- **Text**
Ideal gas law problems with answers?

Answer 1

PV equals nRTThe Ideal Gas Law is used to relate the pressure, volume, temperature and amount of an "ideal" gas. Although many gases are not perfectly ideal in reality, you can usually use the Ideal Gas Law anyway. Here is how you solve these problems!

The Ideal Gas Law is: PV = nRT.

Where:

-- P is the pressure of the gas (in atmospheres, ATM)

-- V is the volume of the container (in liters, L)

-- n is the number of moles of gas in the container (in moles, mol)

-- R is Universal Gas Constant (which is 0.0820574587 L · ATM · K-1 · mol-1)

-- T is the temperature of the gas (in Kelvin)

In English that says that pressure times the volume equals the number of moles times the Gas Constant times the temperature. It also means that pressure and volume are inversely proportional. Also it means the temperature is directly proportional to both the pressure and the volume. The amount of substance is directly proportional to the volume and the pressure.

-SO HOW DO YOU USE IT?

First, you need to figure out what you know from the question, and what you need to find. Since "R" is just a known constant, the Ideal Gas Law has only 4 variables in it: P, V, n, and T. In order to use this equation to solve for something, you must know at least 3 of these! Figure out which ones you know. Be careful, sometimes the units will not be the same as what I've written above. For instance, if you have the number of grams of a substance, that can be used to find the number of moles (if you know the molar mass), which give you the variable "n." Once you know what you are solving for, isolate that variable by rearranging the equation. Here are some examples:

To solve for the number of moles, we have: n =PV/RT

or to solve for the temperature, we have: T =PV/nR

or to solve for the pressure, we have: P =nRT/V

or finally, to solve for the volume, we have: V =nRT/P

Now, we MUST make sure everything is in the correct units before we solve!

- **Given information**
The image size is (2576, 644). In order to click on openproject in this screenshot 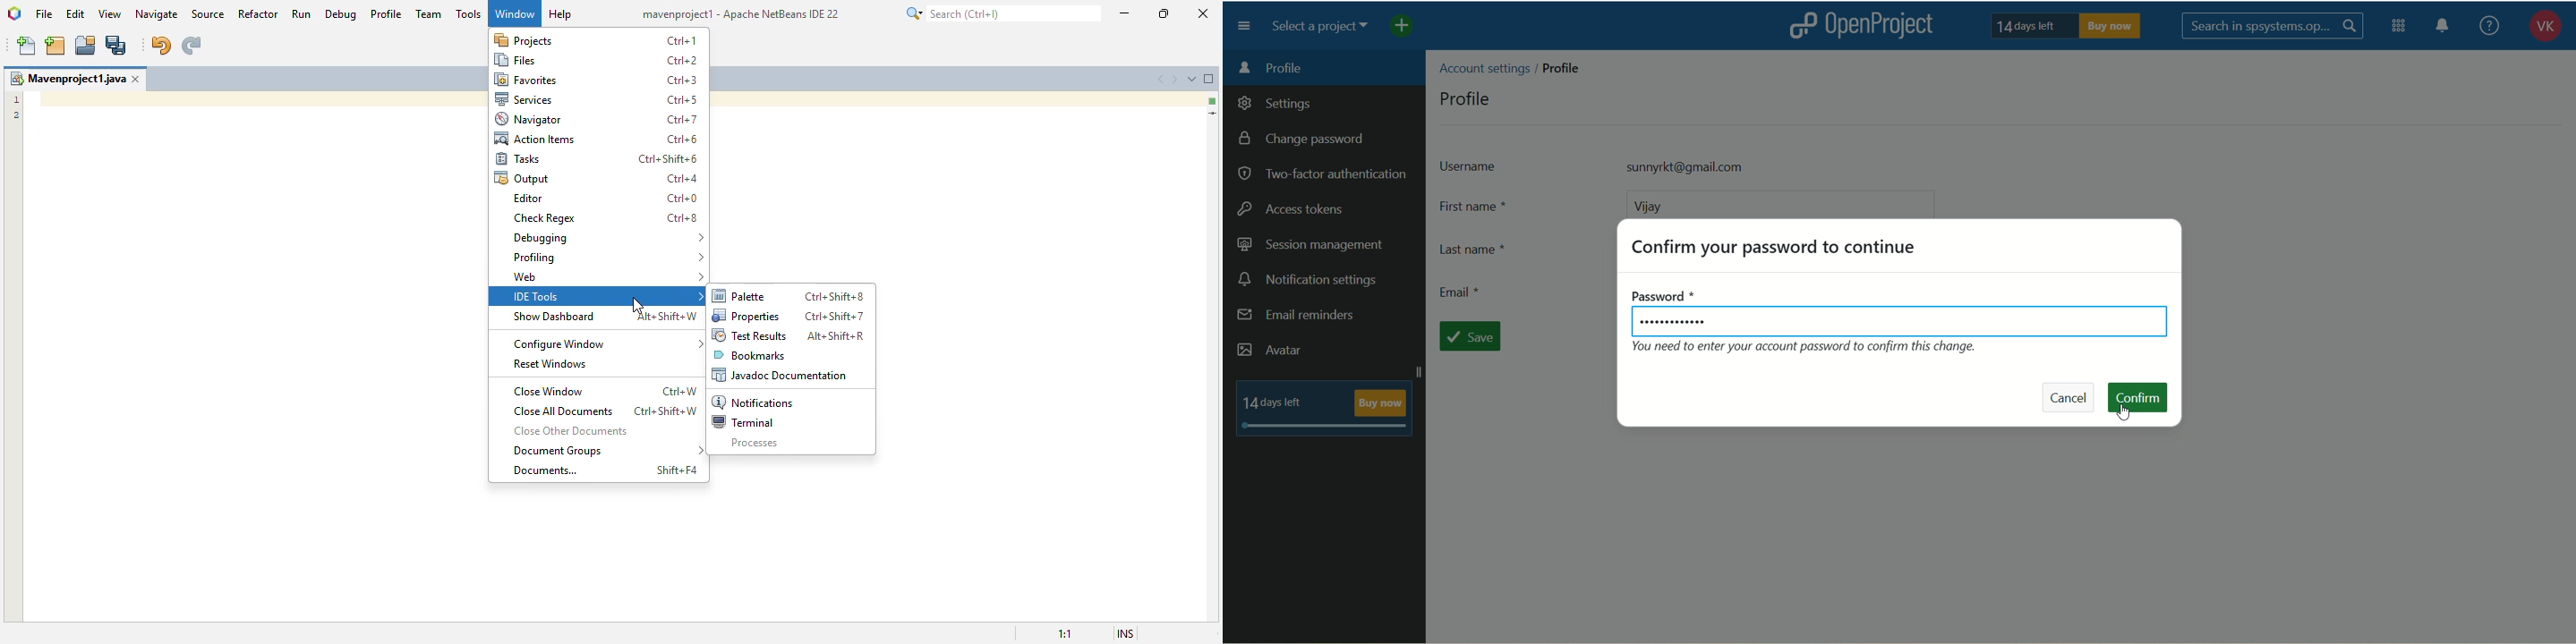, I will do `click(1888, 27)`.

- **Actions to take**
• A. For each of the following statements, state whether it agrees with the ideal gas law explanation. Answer yes or no, and quote the exact words of the ideal gas law explanation that decide it. (i) The temperature in the equation is measured in Kelvin. (ii) Pressure and volume are directly proportional. (iii) To solve the equation for something, at least two of the four variables must be known.
• B. Continue the ideal gas law explanation from its final sentence.

- **The responses**
• A.
(i) Yes: "T is the temperature of the gas (in Kelvin)"
(ii) No: "It also means that pressure and volume are inversely proportional."
(iii) No: "In order to use this equation to solve for something, you must know at least 3 of these!"

• B.
PRESSURE (P): The unit of pressure must be in units of ATM. The units of pressure can be given in many different units. However, to use the Ideal Gas Law, the best unit to use is called an atmosphere, written "ATM." Here is how to convert from other units of pressure to ATM:

1 ATM = 14.6959488 pounds per square inch (psi)

1 ATM = 29.9246899 inches of Mercury (in Hg)

1 ATM = 760 mm mercury (mm Hg)

1 ATM = 760 torr (torr)

1 ATM = 101,325 pascals (Pa)

1 ATM = 101.325 kilopascals (kPa)

1 ATM = 1.01325 bar (bar)

If you see any of these other units of pressure being used, convert them to ATM using the factor given above.

--For example, if the problem give the pressure as 30.2 in Hg, do this:

30.2 in Hg ÷ 29.9247 in Hg/ATM = 1.009 ATM

-VOLUME (V): The volume must be in units of liters (L). Here are is the conversion from some other standard units of volume:

1 L = 1000 milliliters (mL)

1 L = 1000 cubic centimeters (cm3)

1 L = 1 cubic decimeter (dm3)

1 L = 0.001 cubic meters (m3)

1 L = 0.264172051 US gallons (G)

1 L = 1.0566882 US quarts (Q)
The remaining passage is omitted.